The High Court has dismissed the appeal of an employer who negligently exposed its former employee to asbestos fibres, causing the employee to contract mesothelioma. The High Court held that where the contraction of mesothelioma was the inexorable result of asbestos exposure, the cause of action accrues shortly after the initial exposure rather than when symptoms manifest. This decision may have significant ramifications for claimants, defendants and insurers throughout Australia as insureds may now be forced to have recourse to decades-old policies in asbestos litigation. In circumstances where the insurer which issued the policy is no longer operating, defendants may be deprived of indemnity, leaving both uninsured defendants and claimants potentially exposed to deal with impecunious defendants.

Background

Mr Zabic inhaled asbestos fibres in the course of his employment with Alcan Gove Pty Ltd between 1974 and 1977. It was not in dispute that Alcan Gove was negligent in this regard.

While initial molecular changes were made to Mr Zabic's mesothelial cells shortly after the initial exposure, no symptoms were exhibited until 2013 or 2014.

At the relevant times, provisions of the Northern Territory Workers Rehabilitation and Compensation Act 1986 statute-barred common law actions for damages against employers arising out of workplace injuries unless the cause of action accrued before 1 January 1987. In order to successfully bring the action, Mr Zabic had to establish that his cause of action accrued before he had experienced any symptoms.

The Supreme Court initially held that Mr Zabic was statute-barred from bringing the action. The Court of Appeal reversed this decision and found that, with the benefit of hindsight, Mr Zabic's mesothelial cells were damaged shortly after inhalation of asbestos such that this exposure "inevitably and inexorably" led to the disease. The Court of Appeal found that the cause of action accrued on the initial cell damage in the 1970s.
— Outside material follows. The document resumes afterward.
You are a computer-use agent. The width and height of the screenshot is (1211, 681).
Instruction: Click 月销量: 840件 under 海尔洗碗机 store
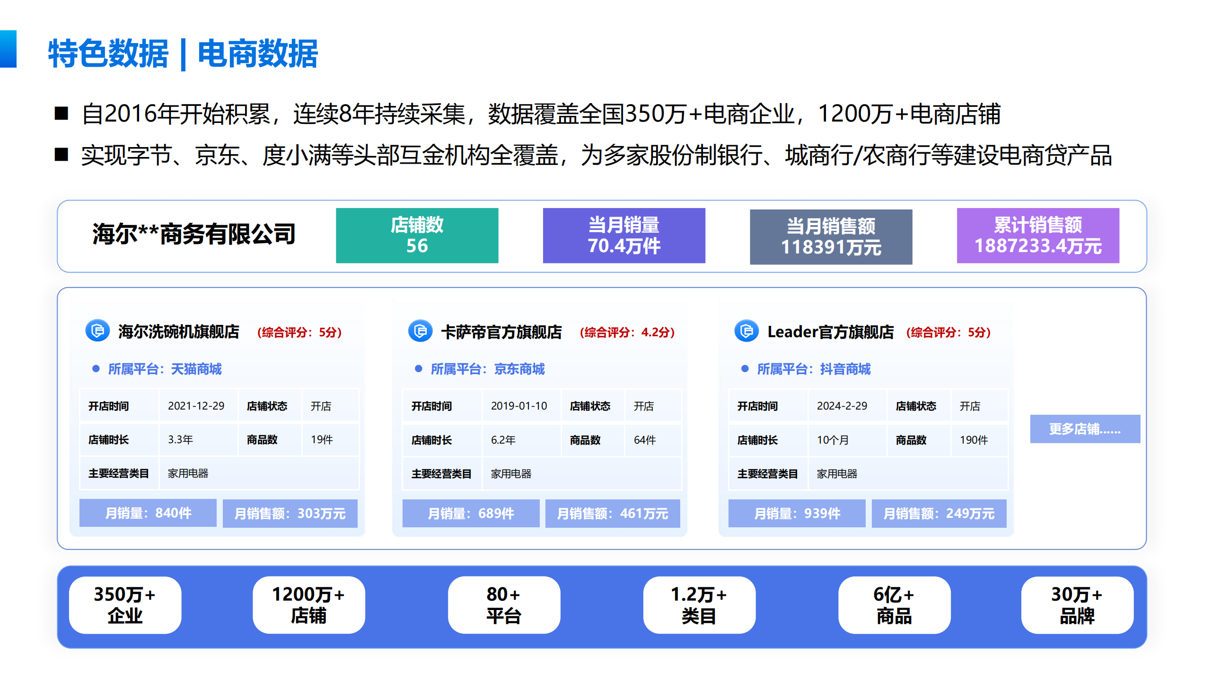tap(148, 513)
Decision of the High Court

The High Court agreed with the Court of Appeal and found that the initial changes to Mr Zabic's mesothelial cells in the 1970s were the "beginning of a continuum that led inexorably to the onset of mesothelioma".

This inevitability of the ultimate outcome meant that the cause of action accrued at the time the cells changed following exposure to asbestos fibres. Consequently, Mr Zabic's action for negligence was not statute barred.

The High Court drew a distinction between cases where exposure to asbestos fibres sets into motion a "domino effect" which inevitably leads to the contraction of mesothelioma, and those where asbestos exposure merely establishes a state of affairs in which a subsequent, external trigger (such as cigarette smoking) ultimately causes the disease.

In the former case, the High Court held that a cause of action accrues at the time of or shortly after the exposure to asbestos. In the latter, symptoms of the disease must eventuate for a cause of action to accrue.

In reaching its decision, the High Court diverged from previous authorities in asbestos litigation. The Court stressed that the question of actionable damage is one of fact and the outcome of each case will turn on its own circumstances. While we will not know the full gravity of the decision until subsequent asbestos claims are heard and dealt with by lower courts, this case is likely to have wider application.

The decision suggests that where a medical condition is the inexorable result of asbestos exposure, a cause of action will accrue at the date of the initial damage (although for the purposes of limitation periods, time will not commence until the cause of action becomes discoverable).

Implications for insurers, defendants and claimants

The High Court's decision to allow courts to wind back the clock on cause of action accrual dates in asbestos litigation may have significant implications for liability insurers. Where a court finds that a cause of action accrued at the time of initial changes to cells, insureds may be forced to have recourse to liability policies from decades ago.

This changed approach may also have significant implications for defendants where the liability insurer that issued the relevant policy is no longer operating. In such circumstances uninsured defendants (without the recourse to indemnity) may face exposure to significant financial costs. On the other hand, if a defendant no longer exists or is insolvent, a claimant may have no party from whom to seek compensation.

The content of this article is intended to provide a general guide to the subject matter. Specialist advice should be sought about your specific circumstances.